Get notified for missing questions from QnA Maker

Get notified for missing questions from QnA Maker header image

QnAMaker.ai is a great way to provide answers to end-users through a chat interface. And while it has been around for a while there are always new things to explore. We recently set it up internally to provide a FAQ around the whole COVID situation. To keep learning we challenged ourselves to keep our knowledge base as up to date as possible. At first, we fed it daily with the new information, but soon we wanted to have insights into what questions we where missing.

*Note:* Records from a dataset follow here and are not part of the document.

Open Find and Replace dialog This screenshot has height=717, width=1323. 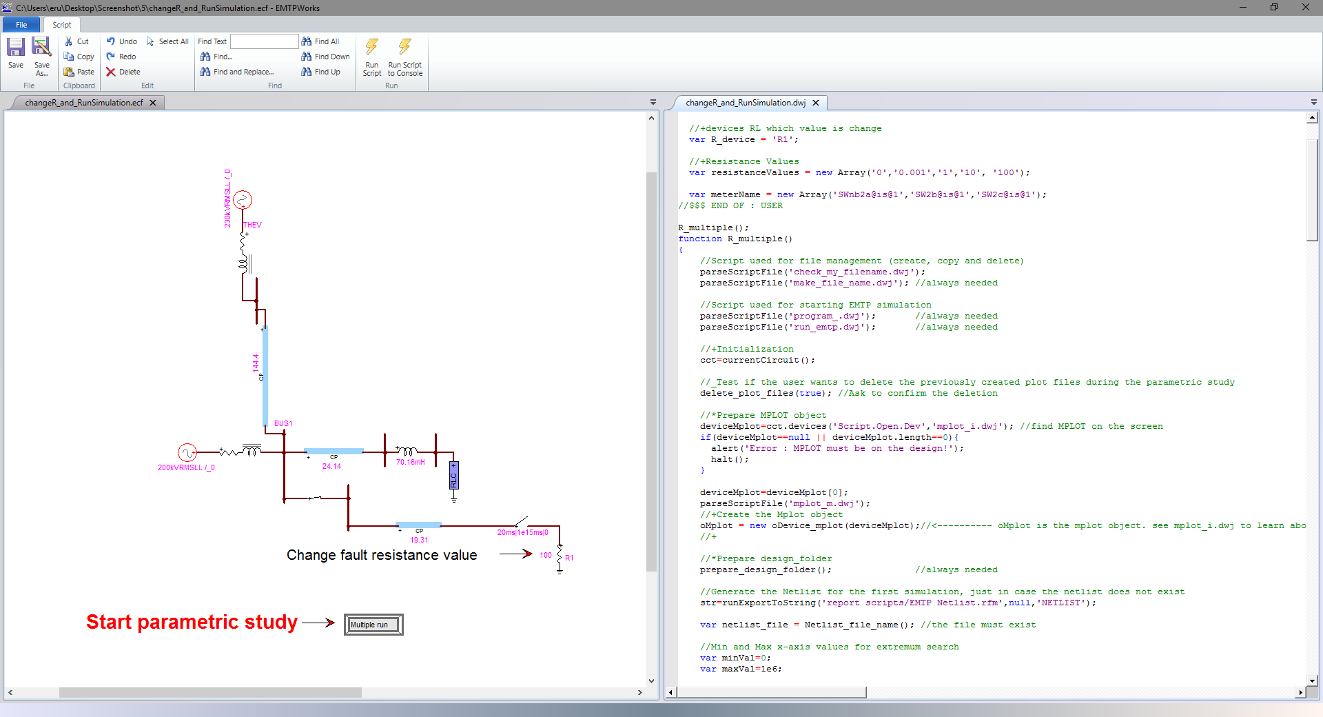tap(236, 72)
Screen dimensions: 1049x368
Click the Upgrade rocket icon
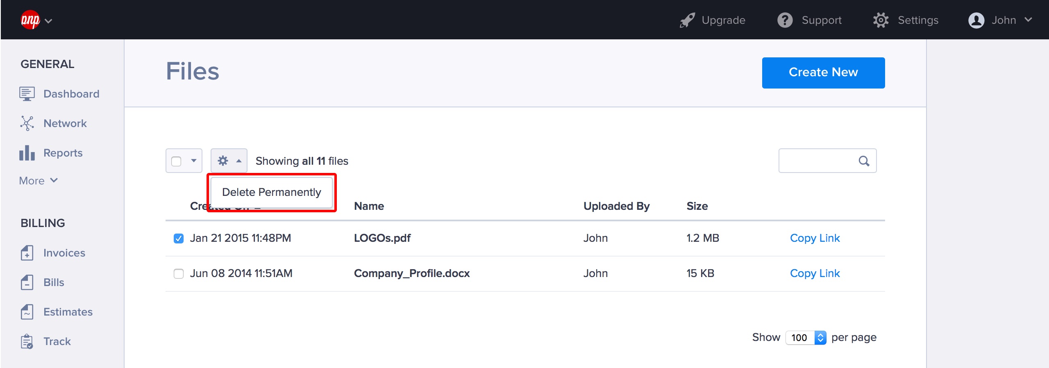(687, 20)
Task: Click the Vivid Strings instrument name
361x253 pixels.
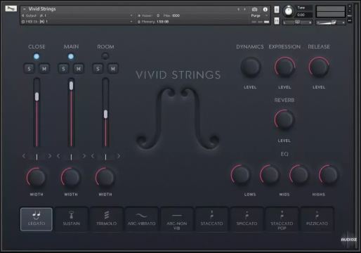Action: pos(42,9)
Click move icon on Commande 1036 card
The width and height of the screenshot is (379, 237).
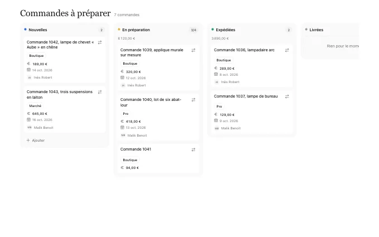point(286,50)
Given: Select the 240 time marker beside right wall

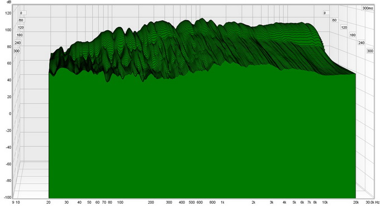Looking at the screenshot, I should [x=362, y=43].
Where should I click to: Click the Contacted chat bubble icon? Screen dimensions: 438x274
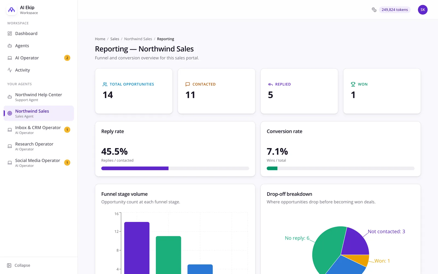188,84
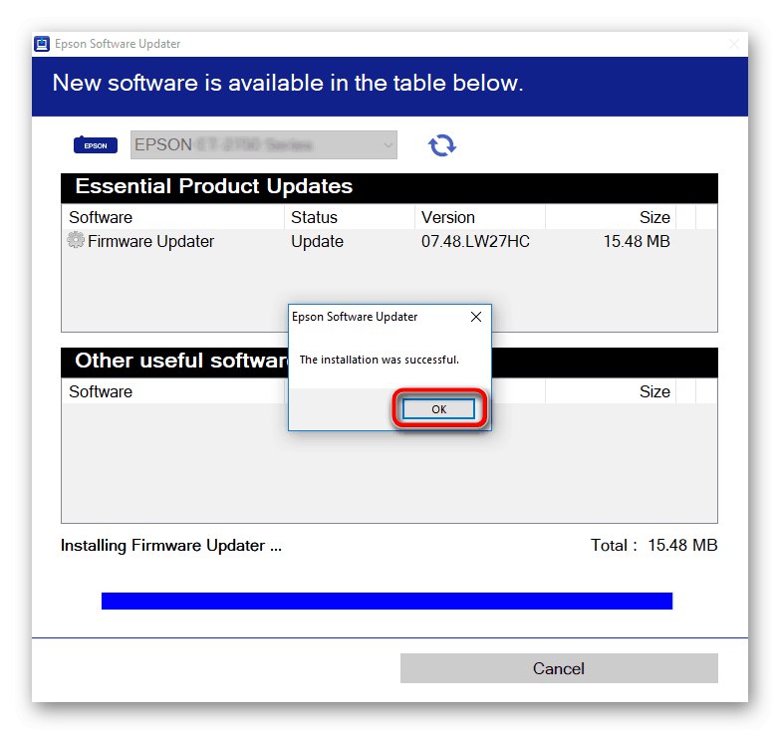Click the EPSON printer logo icon
Viewport: 780px width, 734px height.
96,144
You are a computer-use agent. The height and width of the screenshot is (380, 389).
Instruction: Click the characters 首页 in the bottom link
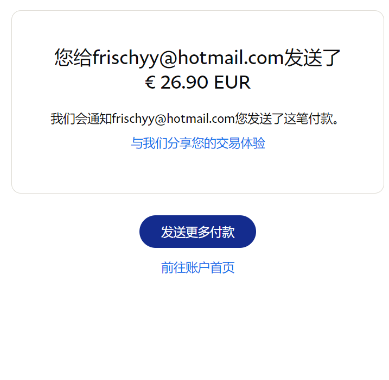point(222,267)
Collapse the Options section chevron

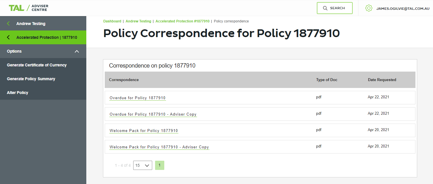pos(77,51)
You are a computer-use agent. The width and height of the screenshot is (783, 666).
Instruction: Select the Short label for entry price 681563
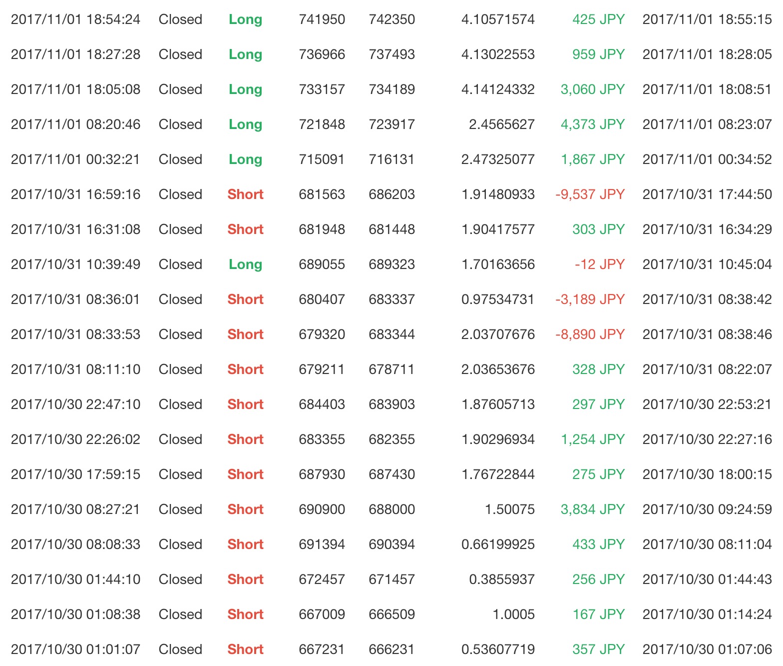click(245, 195)
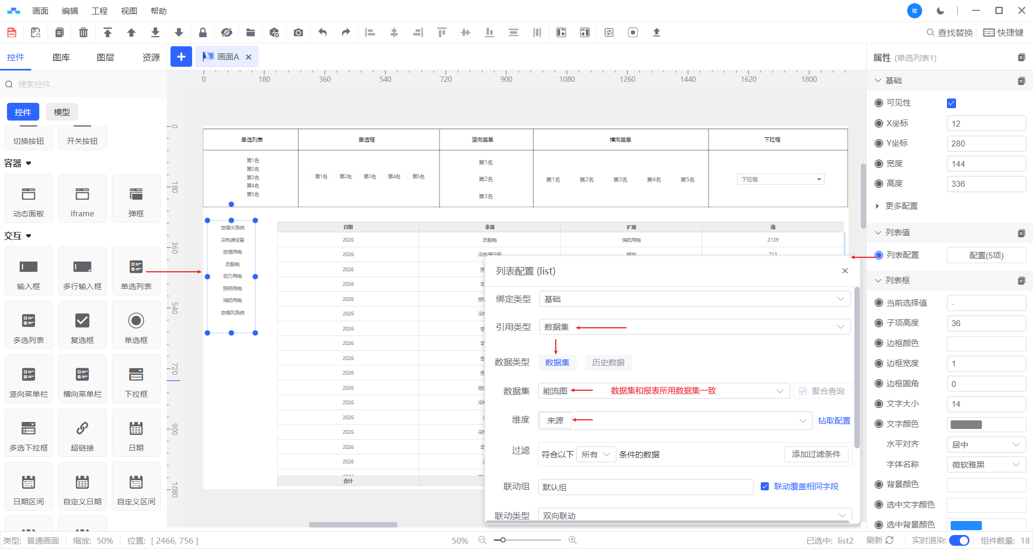The height and width of the screenshot is (549, 1033).
Task: Turn off the 实时渲染 switch
Action: 959,540
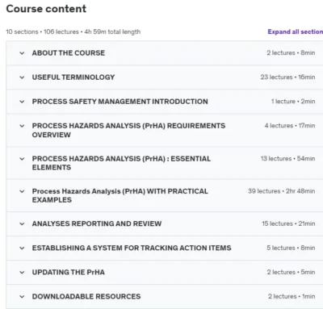The image size is (323, 309).
Task: Expand PrHA REQUIREMENTS OVERVIEW chevron
Action: pyautogui.click(x=22, y=126)
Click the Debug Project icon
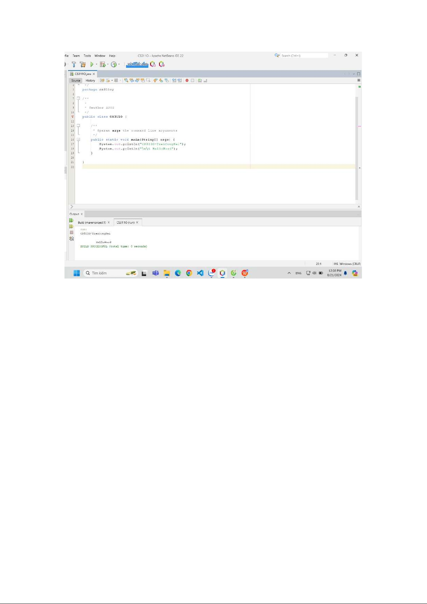The height and width of the screenshot is (604, 427). click(x=103, y=65)
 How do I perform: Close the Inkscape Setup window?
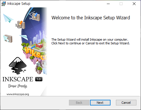(134, 4)
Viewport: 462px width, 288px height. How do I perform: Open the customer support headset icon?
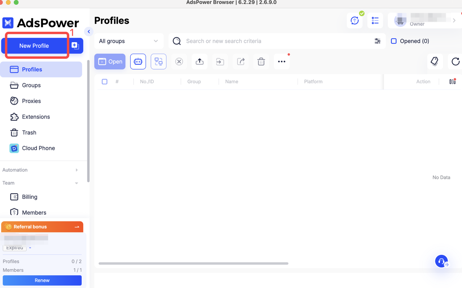[x=441, y=261]
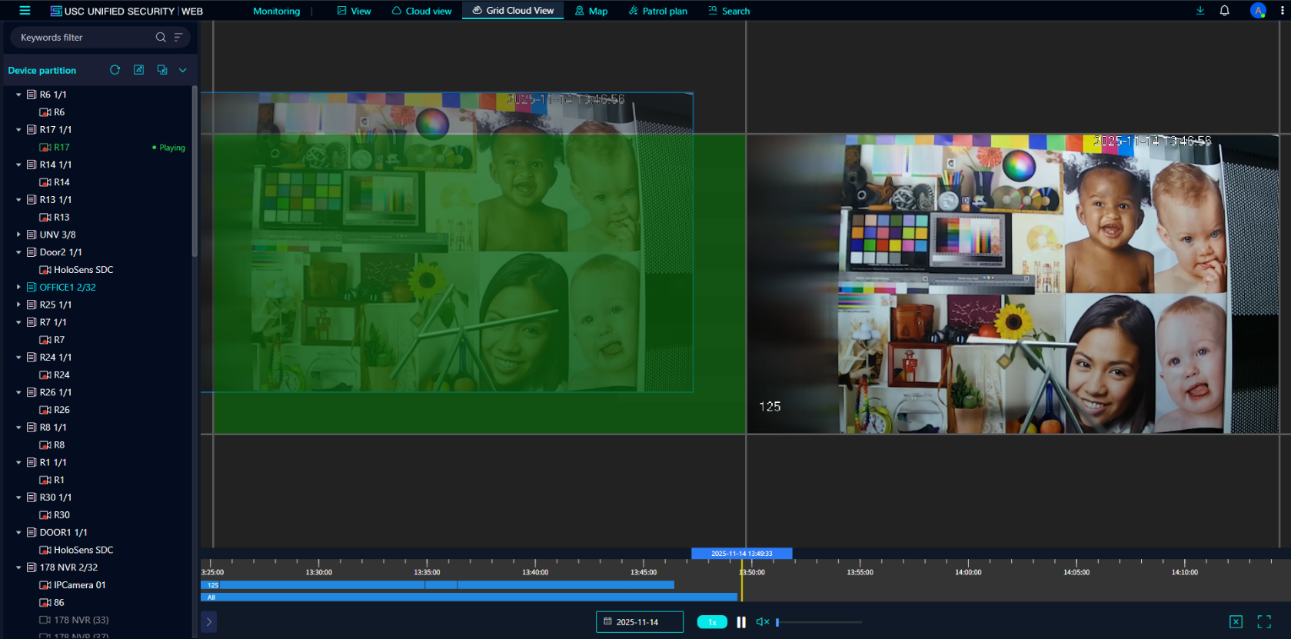Enter fullscreen playback mode
This screenshot has width=1291, height=639.
click(x=1263, y=621)
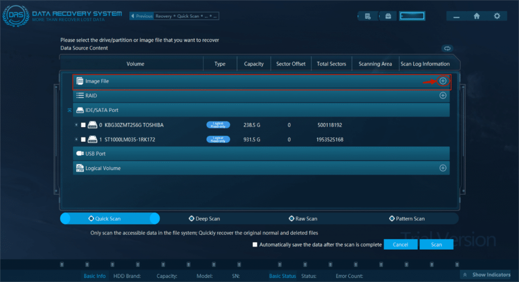Select the Pattern Scan mode
The width and height of the screenshot is (519, 282).
pos(406,219)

Set-up application insight

Setting up application insights is es easy as it gets. Just make sure you have your QnA maker deployed to Azure. Then navigate to the app service and select Application Insights. It is turned off by default, so just turn it on. You can create either a new application insight instance or reuse an existing one. Once this is set up you can write queries to see what is gathered. You can even use those queries to form a nice looking dashboard as described by Stephan Bisser.

Set-up alert rules

Navigate to the Application Insights. Select the ‘log’ option from the menu, and you can execute queries against the gathered data. By using a sample query, you can easily identify all missing answers.

requests
| where url endswith "generateAnswer"
| project timestamp, id, url, resultCode, duration, performanceBucket
| parse kind = regex url with *"(?i)knowledgebases/"KbId"/generateAnswer"
| join kind= inner
(
    traces
    | extend id = operation_ParentId
)
on id
| extend question = tostring(customDimensions['Question'])
| extend answer = tostring(customDimensions['Answer'])
| extend score = tostring(customDimensions['Score'])
| project timestamp, resultCode, duration, id, question, answer, score, performanceBucket,KbId

Based on that query, you can easily create a new ‘alert rule’ based on your query. This alert rule can then be used to either send an e-mail notification, or a team’s message.

Alert rule on Application Insights

Loop in your subject matter experts to answer questions that are missing and let them republish the knowledge base. That way you have a nice loop of updating your knowledge base. And an automated process to let people know what answers are missing. You could even go as far as to capture user ID’s so that you can let users know that their question has been answered.

There is one thing to keep in mind: If you start your query with a comment the button in your e-mail to go to the report will fail. It will store the query as a single line (all breaks will be removed). This results in the complete query being a comment. So store your query without a comment to use the links from e-mails to live results!

For instance, when you send an e-mail, you will get a daily overview of missing answers:

Email result for alert rule

All in all it is a great way to capture what is happening, and provide feedback to the people who are managing your content!